Tunneling spectroscopy of quantum dots using submicrometer-diameter ${\mathrm{Al}}_{\mathrm{x}}$ ${\mathrm{Ga}}_{1\mathrm{-}\mathrm{x}}$ As-GaAs triple-barrier diodes

We have studied resonant tunneling (RT) through ${\mathrm{Al}}_{\mathrm{x}}$ ${\mathrm{Ga}}_{1\mathrm{-}\mathrm{x}}$ As-GaAs triple-barrier diodes with diameters between 0.2 and 10 μm. We have observed fine structures just above and below the RT threshold voltage ${\mathrm{V}}_{\mathrm{th}}$ in the current-voltage curve of a submicrometer diode at T=4 K. With a diameter of 0.4–0.8 μm, the magnetic-field dependence and the sample dependence of the structure unambiguously show that (1) fine structures above ${\mathrm{V}}_{\mathrm{th}}$ are caused by resonant tunneling (RT) through zero-dimensional (0D) states and coupled-0D states confined by the diode side-wall depletion region with a parabolic potential, and (2) fine structures below ${\mathrm{V}}_{\mathrm{th}}$ are caused by RT through shallow-donor-bound states.

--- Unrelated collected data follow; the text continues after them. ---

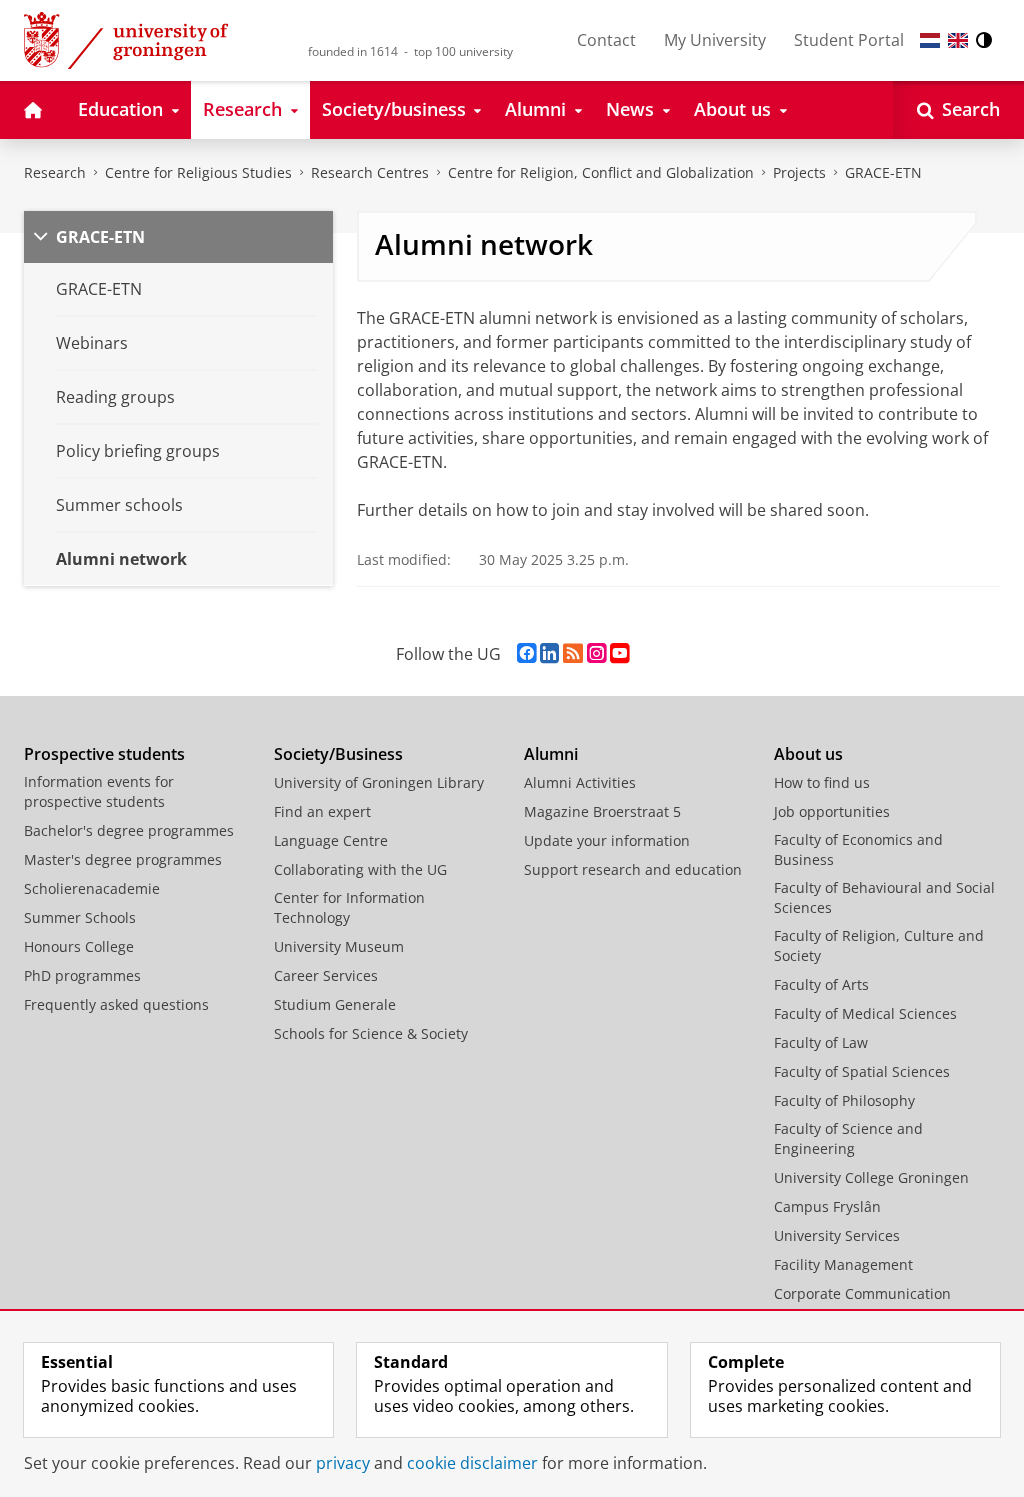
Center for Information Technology (349, 907)
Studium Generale (335, 1004)
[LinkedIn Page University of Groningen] (549, 653)
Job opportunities (832, 811)
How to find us (822, 782)
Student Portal (849, 40)
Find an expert (322, 811)
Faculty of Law (821, 1042)
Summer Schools (80, 917)
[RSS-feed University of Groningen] (573, 653)
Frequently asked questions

Energy spacings of side-wall confined states and shallow-donor-bound energy are estimated to be 6.5 and 15–20 meV, respectively, which are consistent with a simple model. The tunneling current through the side-wall confined state is found to be proportional to the degeneracy of the 0D level confined by the parabolic potential. With a diameter of 0.2–0.3 μm, fine structures superimposed on the steplike structure were observed. We consider that those interplay between the 0D tunneling and a Coulomb blockade. The radius of a quantum dot estimated from a Coulomb staircase of 14 nm is in reasonable agreement with the extent of electron wavefunction in a quantum dot of 12 nm.